§ Set exercise
Put the entries into a JSON list of strings, one string per line and no blank lines, from the line containing "You are a GUI" through the end of the entries. Omit the pictures.

(Records)
+ + + + +
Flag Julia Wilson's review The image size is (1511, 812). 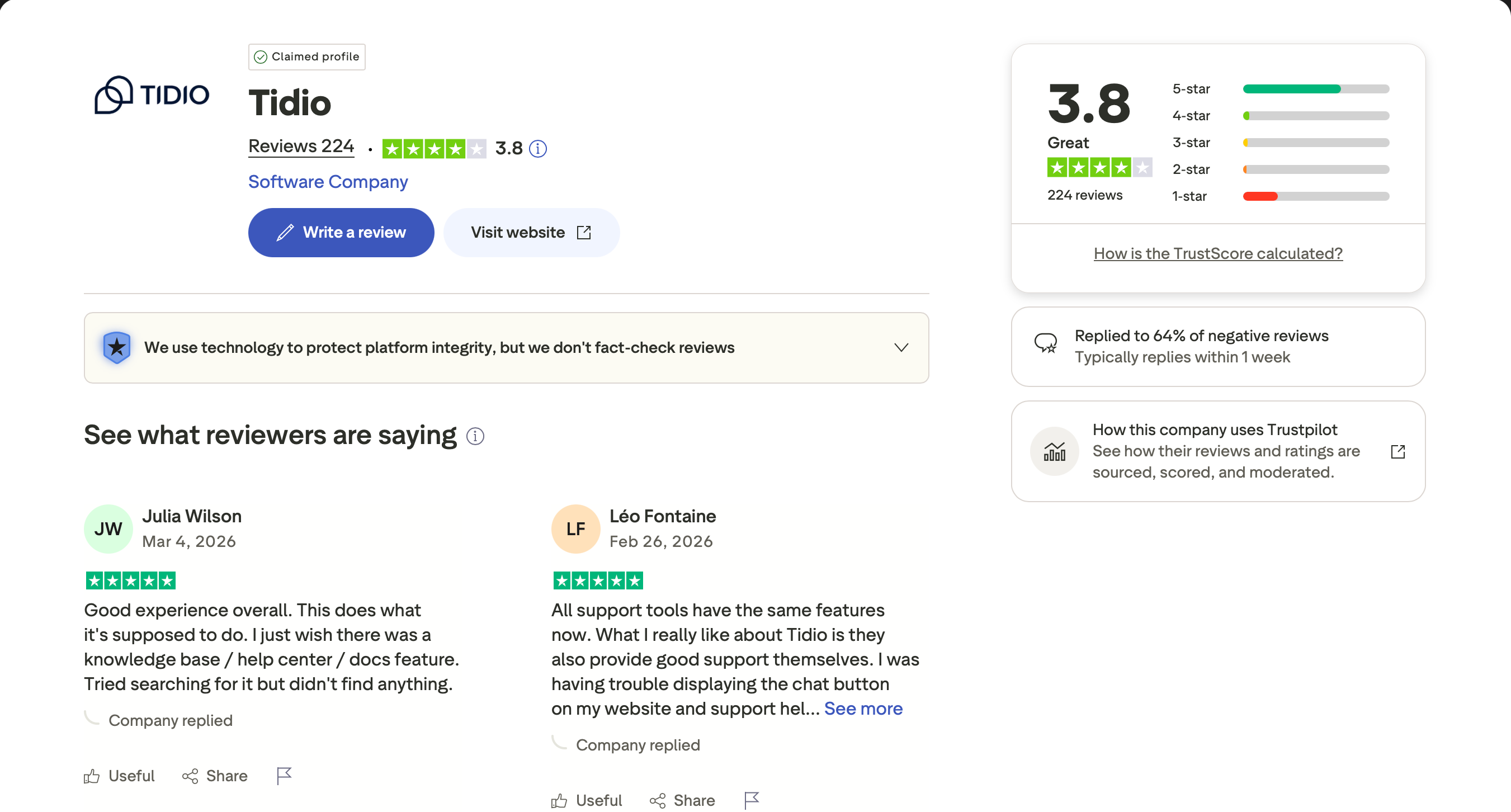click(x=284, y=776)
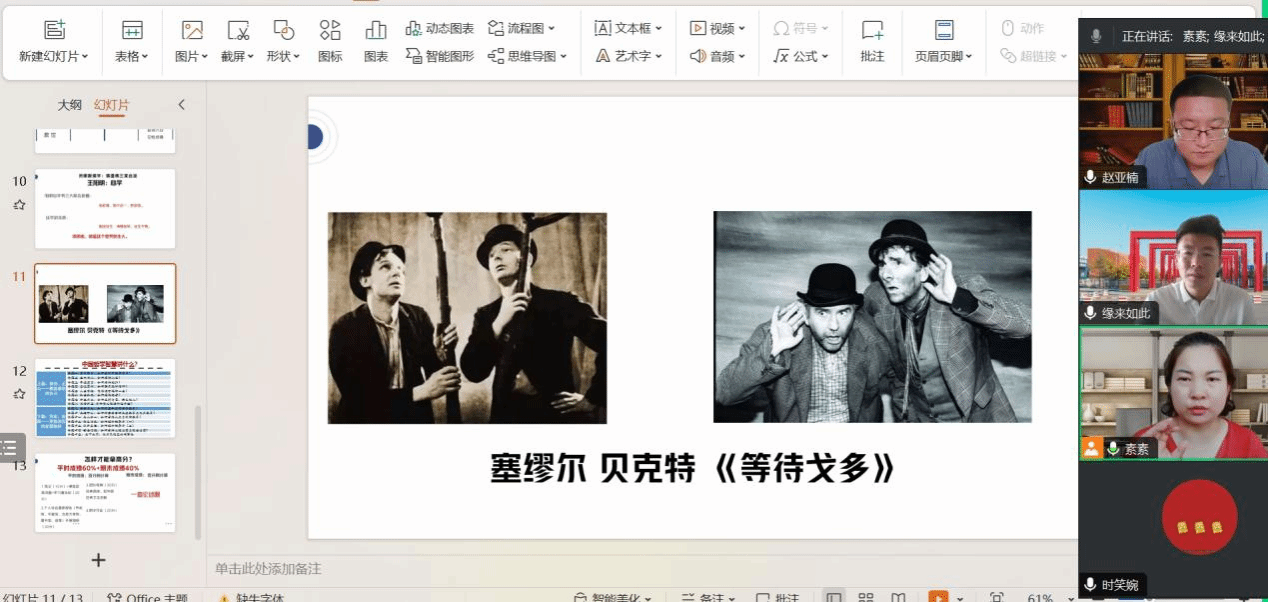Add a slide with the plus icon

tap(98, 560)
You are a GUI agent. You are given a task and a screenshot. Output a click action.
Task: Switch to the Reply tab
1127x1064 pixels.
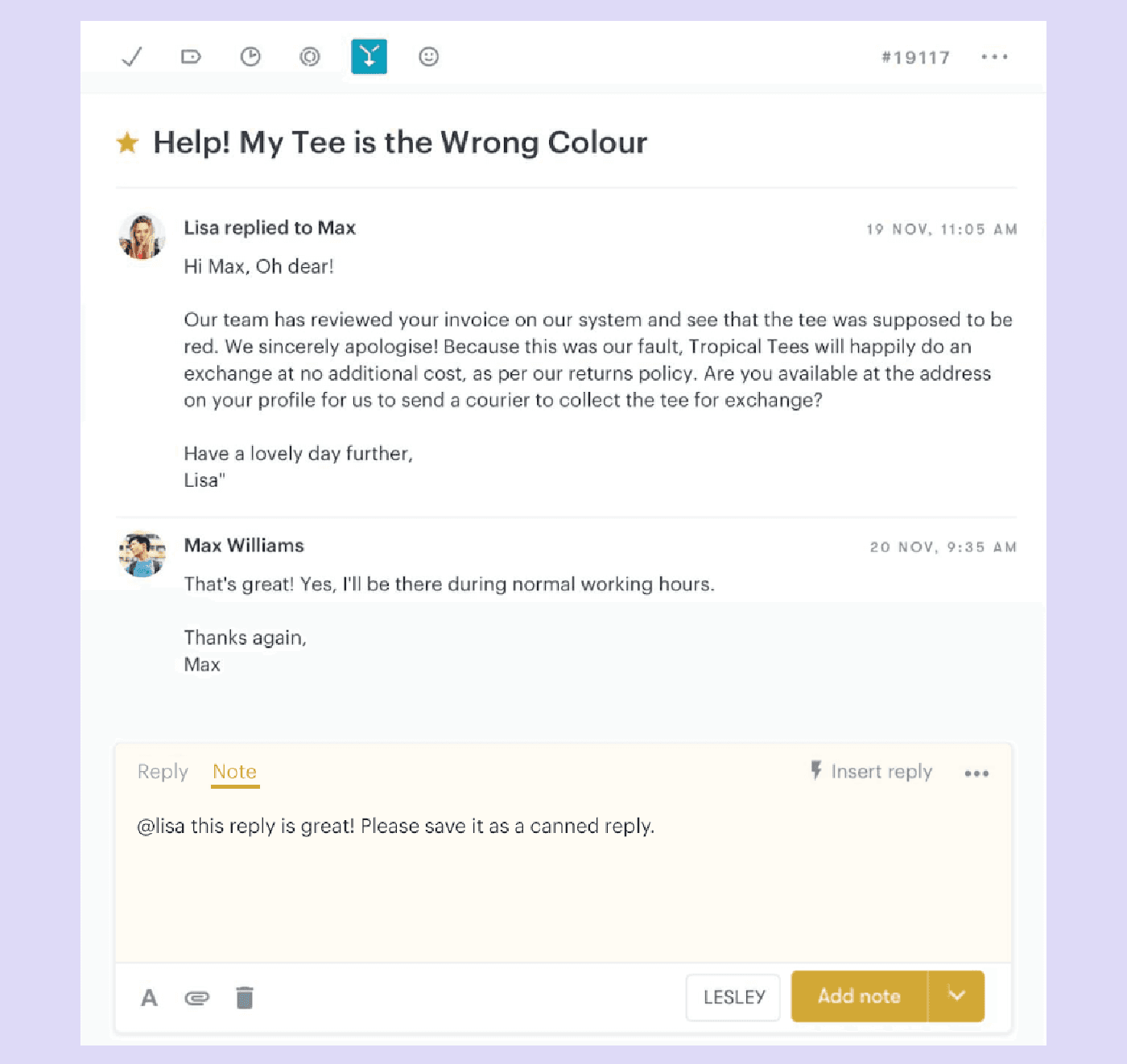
+ + + + +
§ Solution below
[
  "You are a GUI agent. You are given a task and a screenshot. Output a click action.",
  "Task: Switch to the Reply tab",
  "1127x1064 pixels."
]